Review: Manor of Art
I told him it is like sitting through a poetry open mic. There are awful moments, but you wait patiently because something good might happen. What I will say is that there was something for everybody as we strolled through Manor of Art on Friday night. And everybody, indeed, was there. The cross-section of the curious who showed up was surprising and heartening.
The rooms could be divided into installation, gallery, little art shop. There were plenty of Juxtapoz-flavored (figurative, decorative in a comix/graff-infused manner) rooms painted floor to ceiling, a punk rock crash pad, what looked like an embalming chamber, plus activities like a pump-action BB gun shooting gallery and elsewhere a meditation chamber.
It was easy to get turned around in the halls, easy to get overwhelmed. I didn’t see it all, and know I’ll have to return. And all the while, bands played in the central courtyard below.

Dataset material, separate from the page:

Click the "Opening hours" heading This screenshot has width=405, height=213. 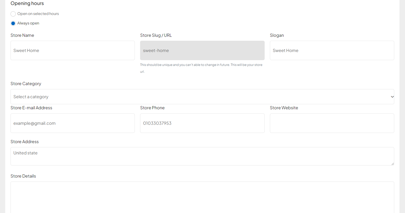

What the exhibition points up is that for many, art=expression, and that’s that. "I made some cool sh*t" is enough. And I appreciate much of that cool sh*t; I’ve purchased some of it. But I also recognize that personal style aside, it’s not saying much that’s new, it’s just saying what’s right now. It wants to be the individual that fits in. And it is its own conversation.
That said, standouts at the Manor included the surprise of Sara Nyquist’s wooden bridge to an outdoor platform. And Kelly Rauer’s "The Conversation Series, Study #1" was a beautiful video of a pair of hands forming the word "aggressive" in string followed by the profile of a woman’s face as she slowly draws the string into her mouth, unravelling the word. Elsewhere in the room, a tiny platform holds a pile of pink string and one wall is painted with a repeating pink form in a chest-high pile. The quietness of "Conversation" knocked me out, particularly in context in the cacophony of the Manor. And it will be interesting to see where Rauer goes with this series, especially in light of and as possible counterpoint to the rising tide of machismo in Portland’s art scene at the moment.
Rhoda London showed a couple of lovely works on paper, abstractions of piles of stones; studies of shade, form, with unexpected texture mixing things up. Gabe Flores, too, brought nature into the building. His "Greener than You?" was a moss-floored, wood-paneled room with green apples appearing to cascade down the bumpers on the walls from branches above. Gary Wiseman and Meredith Andrews, like many others, installed a dirt floor, but that was only part of their ambitious, labyrinthine piece with a fire pit, a hall of mirrors, and dark twisting corridor ending in a room with a television. That Andrews and Wiseman performed crazy and disaffected roles on the opening night overdetermined the piece. Absent actor, I think the experience will be strong.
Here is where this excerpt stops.